Defensible is not the same as free. If you serve clients under contracts that promise zero retention, or you operate in a regulated setting where your processor terms say prompts are not stored, then Fable 5 is off your menu regardless of what the benchmarks say, and so is every "99% cheaper" frontier alternative whose endpoints fail the same test. We verified that last part ourselves this week and could not reach a single no-retention route to the cheapest new competitor either. The sovereignty gap between what frontier models can do and what regulated workloads are allowed to touch widened this week, on both ends of the price range. Our hedge, unchanged: a local, self-hosted tier for the workloads where the prompts must never leave the building.
§6What builders will get wrong
Three predictable mistakes. First, making it the default model: at double the price and slower turns, undirected Fable 5 is an expensive way to do work Opus does in half the time. Second, keeping the old micro-step prompting style, which buys the premium and then refuses the product. Third, and worst, wiring client workloads into it without reading the retention page, then discovering the data-processing agreement they signed says something their new model provider no longer honours.

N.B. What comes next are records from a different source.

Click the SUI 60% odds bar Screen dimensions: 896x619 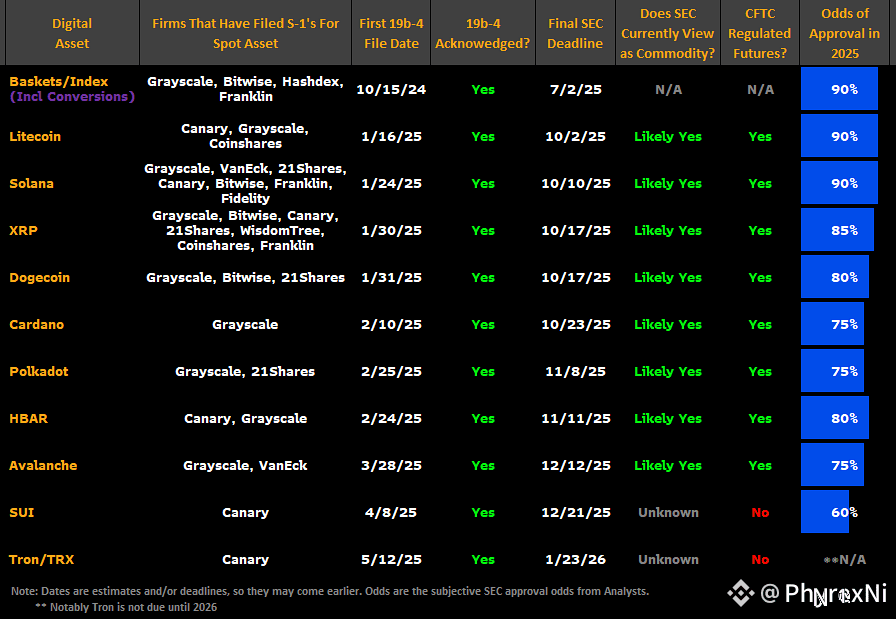pos(825,512)
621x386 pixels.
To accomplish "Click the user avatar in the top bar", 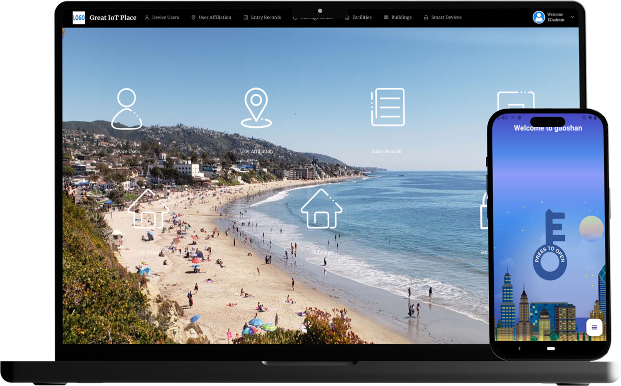I will (x=539, y=17).
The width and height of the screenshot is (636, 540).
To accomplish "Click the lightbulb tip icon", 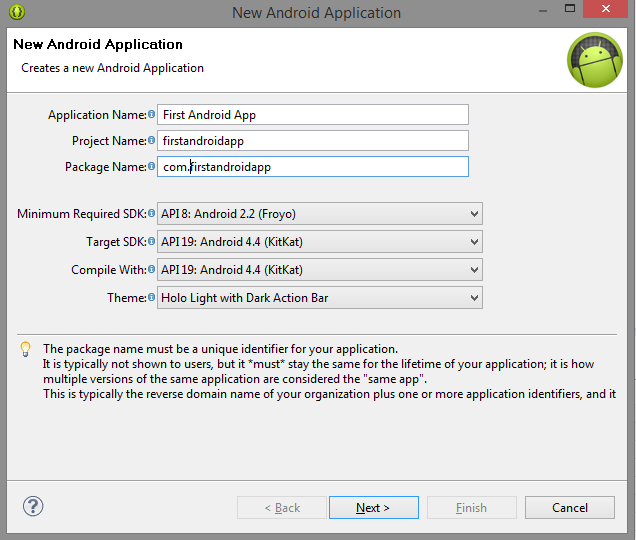I will click(x=26, y=349).
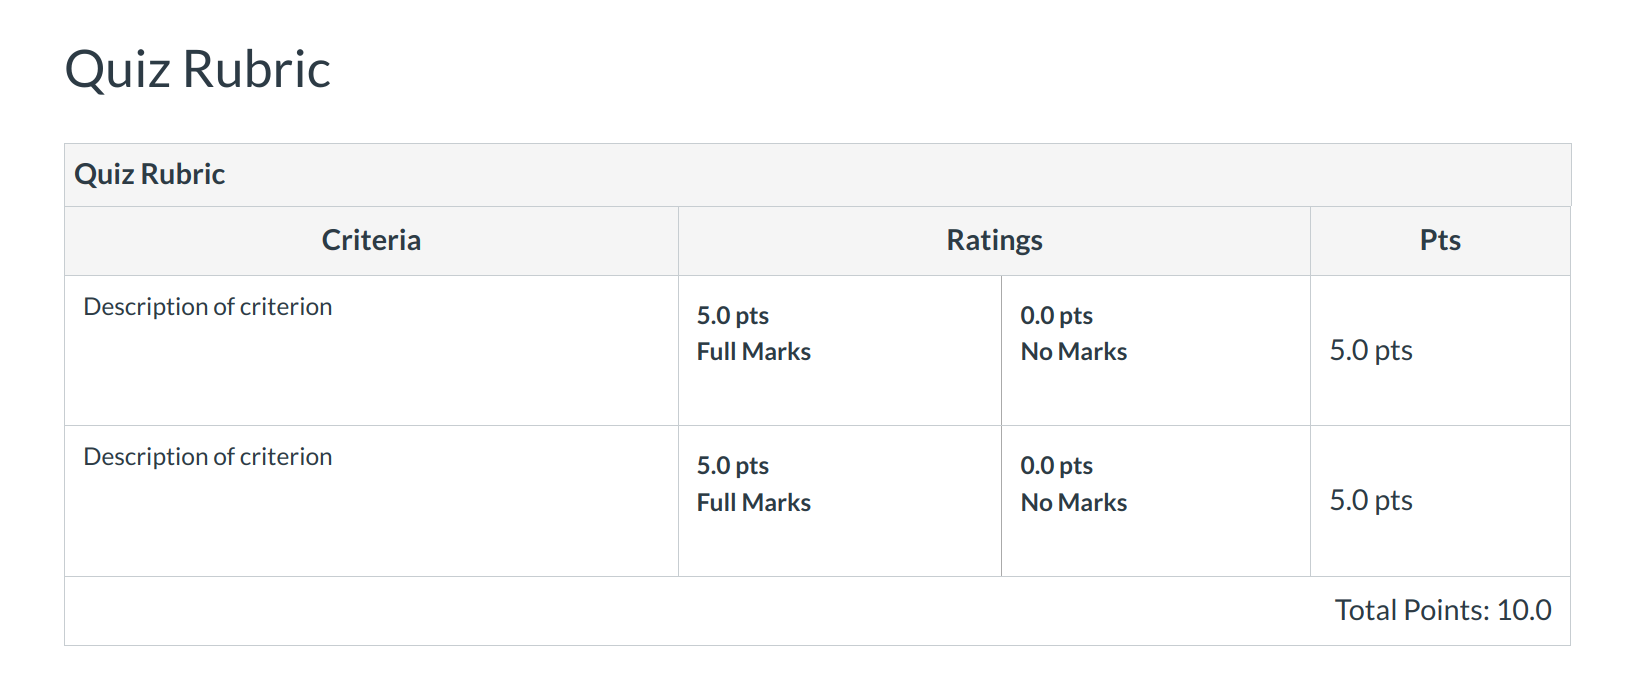Click 0.0 pts in the first criterion's ratings
This screenshot has width=1630, height=680.
coord(1056,316)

The stealable step for this week: while it still costs nothing extra on a subscription, point Fable 5 at the hardest unsolved item in your backlog, as a goal with success criteria and a verifier loop, and judge it on that. And before 23 June, read your own processing agreements next to the retention policy. The capability question answers itself in an afternoon. The contractual one is the one that bites in month three. Which of your workloads could you actually move?